As for my tax returns: I have filed for every year, and my exposure is indeed $0 or less. 

If I do get some kind of question regarding the returns at some point in the future, I will be sure to post it back here for others to be aware of. Hopefully that will not happen though. 

Thanks for your response!

Cheers, 

Ran


----------



## BBCWatcher

ranbjornelid said:


> 1) I've run the numbers, and there are no taxes owed (the IRS might possibly even end up owing me a few hundred dollars, but I don't think it's worth it to go down that path for such little money)


It's up to you, but a few hundred dollars would be worth my time, for a relatively simple, straightforward amendment anyway.



> ....it's simply not worth it to amend for this reason, and also, it would just attract unnecessary interest.


Unnecessary interest? If you're legally owed a refund you're legally owed a refund. Nothing whatsoever wrong with that. Moreover, with cross-border account reporting these days, the failure to report the accounts is potentially more "interesting." Or having a discrepancy between FinCEN Form 114 and your tax return -- that's potentially "interesting."

Claiming Foreign Tax Credits is among the most popular reasons to file an amended tax return. A perfectly neat, tidy, and matching tax return is the least "interesting" to tax authorities everywhere.


----------



## Tungfa

Hi Everyone,

I just discovered and read this thread with great interest, as my situation is almost identical to Ranbjornelid's; just substitute German in place of Swedish.
My aggregate foreign accounts were 60k, I filed returns, but never reported income or checked 'yes' to foreign accounts on schedule B. I have completed (but not yet not filed) 3 years of amended returns with approx. $200 of foreign income each year, but I owe zero tax (IRS actually owes me $5!!!)
I filed my 2014 FBAR on time.

I am a bit concerned about how to move forward and have questions about the following:

1. If I simply file the 6 late FBARs and check the box "didn't know" as suggested, wouldn't this, and my first-time 2014 FBAR filing, raise a red flag and trigger an audit? Wouldn't there be a significant risk of IRS non-willful FBAR penalties?

2. If I do not file amended returns, wouldn't the IRS cross-reference the late FBARs with the corresponding returns to see if income from the foreign accounts was reported and taxes paid?

3. What about the option of simply complying going forward? In some ways this seems less risky?

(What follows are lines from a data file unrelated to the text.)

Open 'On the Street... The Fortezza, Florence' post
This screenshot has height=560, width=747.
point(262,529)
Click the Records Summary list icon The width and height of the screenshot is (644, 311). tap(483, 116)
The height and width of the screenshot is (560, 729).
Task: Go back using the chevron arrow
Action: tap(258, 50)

Like the original poster, entering the Streamlined Domestic program doesn't sit too well with me.
However, I am concerned about being audited and having to spend a disproportionate amount of time, effort and money to prove non-willfulness, etc. to waive penalties.
Any comments or insights you have would be greatly welcomed.

Cheers to All.


----------



## Bevdeforges

OK, this is my take on your situation. You will get other points of view.

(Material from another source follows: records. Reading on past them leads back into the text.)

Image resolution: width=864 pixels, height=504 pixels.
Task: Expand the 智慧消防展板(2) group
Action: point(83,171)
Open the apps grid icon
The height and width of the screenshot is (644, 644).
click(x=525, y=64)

> 1. If I simply file the 6 late FBARs and check the box "didn't know" as suggested, wouldn't this, and my first-time 2014 FBAR filing, raise a red flag and trigger an audit? Wouldn't there be a significant risk of IRS non-willful FBAR penalties?


With a whopping $60K in total foreign accounts, frankly, no. You're really small potatoes as far as the IRS is concerned. It's very possible to have $60K in foreign accounts and not make enough income to even have to file. It shouldn't trigger an audit, unless something way more significant has come to the IRS' attention.


> 2. If I do not file amended returns, wouldn't the IRS cross-reference the late FBARs with the corresponding returns to see if income from the foreign accounts was reported and taxes paid?


Again, they probably won't bother cross referencing unless something much more incriminating comes to light.



> 3. What about the option of simply complying going forward? In some ways this seems less risky?


Up to you. Given that this is the first year that Treasury is getting the FATCA data from the foreign banks (if your foreign bank has you i.d.'d as a US person and has your SS number) this could be the ideal time to just start complying going forward. But the risk either way is yours to take or not.
Cheers,
Bev


----------



## BBCWatcher

We have not heard of anyone getting penalized for filing late FBARs that are voluntary, unprompted, truthful, and with an adequate (and truthful) explanation (e.g. "I didn't know"). As Bev alludes to, that happy situation may end with FATCA data sharing kicking in.


----------



## Tungfa

Thank you both so much for your quick responses - much appreciated!

I guess my fear is the IRS's continuing threat they are going after "quiet disclosures". Although small, 50k seems to be some kind of threshold.


----------



## Bevdeforges

The $50K figure is a "threshold" mentioned in several of the bilateral agreements on the amounts the banks are supposed to be reporting. But there is no particular reason to think that this is a significant figure when it comes to investigating those who have or haven't reported accounts in the past.
Cheers,
Bev


----------